By doping vanadium oxide with tungsten, for example, the transition temperature can be brought down to room temperature, and the range of temperatures over which the strange thermal radiation effect occurs can be widened. Tailoring the material properties like this, with specific outcomes in mind, may enable engineering to advance in new directions.

The researchers say a vehicle coated in vanadium oxide tiles could potentially mimic its environment like a chameleon, appearing invisible to an infrared camera with only very slight adjustments to the tiles’ actual temperature—a far more efficient system than the approaches in use today.

Tuned differently, the material could become a component of a secret beacon, displaying a particular thermal signature on cue to an infrared surveillance camera.
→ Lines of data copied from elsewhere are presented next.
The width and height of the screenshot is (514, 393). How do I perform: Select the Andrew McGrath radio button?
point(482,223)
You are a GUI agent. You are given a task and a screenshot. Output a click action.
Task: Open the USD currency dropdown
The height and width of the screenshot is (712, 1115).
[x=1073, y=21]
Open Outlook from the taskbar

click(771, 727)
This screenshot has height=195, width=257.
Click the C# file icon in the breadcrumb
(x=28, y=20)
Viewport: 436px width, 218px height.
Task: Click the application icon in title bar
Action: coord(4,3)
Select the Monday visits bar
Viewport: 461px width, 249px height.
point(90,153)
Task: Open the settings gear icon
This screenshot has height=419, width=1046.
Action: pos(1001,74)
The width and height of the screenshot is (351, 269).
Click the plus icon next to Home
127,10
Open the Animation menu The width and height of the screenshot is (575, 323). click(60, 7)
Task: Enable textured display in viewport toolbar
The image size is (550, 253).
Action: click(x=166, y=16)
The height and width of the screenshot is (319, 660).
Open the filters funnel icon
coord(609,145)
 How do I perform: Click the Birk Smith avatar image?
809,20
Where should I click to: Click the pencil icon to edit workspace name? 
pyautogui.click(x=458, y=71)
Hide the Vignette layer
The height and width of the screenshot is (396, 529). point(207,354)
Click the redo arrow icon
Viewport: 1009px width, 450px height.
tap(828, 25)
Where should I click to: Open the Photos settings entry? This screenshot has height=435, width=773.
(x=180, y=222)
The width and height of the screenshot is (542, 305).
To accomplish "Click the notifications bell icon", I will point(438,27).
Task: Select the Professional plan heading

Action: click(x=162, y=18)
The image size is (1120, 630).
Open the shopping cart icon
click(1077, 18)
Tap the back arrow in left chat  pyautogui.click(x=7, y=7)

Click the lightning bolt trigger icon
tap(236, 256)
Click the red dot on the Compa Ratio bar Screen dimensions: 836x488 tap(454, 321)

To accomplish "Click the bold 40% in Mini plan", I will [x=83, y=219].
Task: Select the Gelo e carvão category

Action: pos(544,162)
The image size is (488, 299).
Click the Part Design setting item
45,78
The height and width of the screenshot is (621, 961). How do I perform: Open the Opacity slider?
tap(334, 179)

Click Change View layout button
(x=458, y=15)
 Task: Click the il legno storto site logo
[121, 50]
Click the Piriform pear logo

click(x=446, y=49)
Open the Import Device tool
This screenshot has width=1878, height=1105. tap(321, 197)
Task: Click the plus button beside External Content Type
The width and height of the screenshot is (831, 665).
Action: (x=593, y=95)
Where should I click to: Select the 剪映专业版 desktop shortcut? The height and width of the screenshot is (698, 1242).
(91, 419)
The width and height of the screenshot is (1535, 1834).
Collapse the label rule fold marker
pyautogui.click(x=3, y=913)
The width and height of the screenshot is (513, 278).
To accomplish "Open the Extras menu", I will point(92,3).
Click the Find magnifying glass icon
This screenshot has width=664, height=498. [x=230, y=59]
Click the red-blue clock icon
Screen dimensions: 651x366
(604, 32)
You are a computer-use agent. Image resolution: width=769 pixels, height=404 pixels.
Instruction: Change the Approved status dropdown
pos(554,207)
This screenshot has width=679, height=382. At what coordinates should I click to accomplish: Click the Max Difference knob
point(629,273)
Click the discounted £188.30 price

Capasso’s team suggests that the material could be engineered to operate at specific wavelengths, enabling simultaneous use by many individually identifiable soldiers.

And, because thermal radiation carries heat, the researchers believe a similar effect could be employed to deliberately speed up or slow down the cooling of structures ranging from houses to satellites.

The Harvard team’s most significant contribution is the discovery that nanoscale structures that appear naturally in the transition region of vanadium oxide can be used to provide a special level of tunability, which can be used to suppress thermal radiation as the temperature rises. The researchers refer to such a spontaneously structured material as a “natural, disordered metamaterial.”

“To artificially create such a useful three-dimensional structure within a material is extremely difficult,” says Capasso. “Here, nature is giving us what we want for free. By taking these natural metamaterials and manipulating them to have all the properties we want, we are opening up a new area of research, a completely new direction of work. We can engineer new devices from the bottom up.”

Here’s an image, from the scientists, illustrating the material’s thermal camouflage (or chameleon) properties,

A new coating intrinsically conceals its own temperature to thermal cameras. (Image courtesy of Mikhail Kats.)

A new coating intrinsically conceals its own temperature to thermal cameras. (Image courtesy of Mikhail Kats.)

Here’s a link to and a citation for the research paper,

Vanadium Dioxide as a Natural Disordered Metamaterial: Perfect Thermal Emission and Large Broadband Negative Differential Thermal Emittance by Mikhail A. Kats, Romain Blanchard, Shuyan Zhang, Patrice Genevet, Changhyun Ko, Shriram Ramanathan, and Federico Capasso. Phys. Rev. X » Volume 3 » Issue 4  or Phys. Rev. X 3, 041004 (2013) DOI:10.1103/PhysRevX.3.041004

This paper is published in an open access journal according to the Harvard news release,

About Physical Review X

Launched in August 2011, PRX (http://prx.aps.org) is an open-access, peer-reviewed publication of the American Physical Society (www.aps.org), a non-profit membership organization working to advance and diffuse the knowledge of physics through its outstanding research journals, scientific meetings, and education, outreach, advocacy and international activities. APS represents 50,000 members, including physicists in academia, national laboratories and industry in the United States and throughout the world.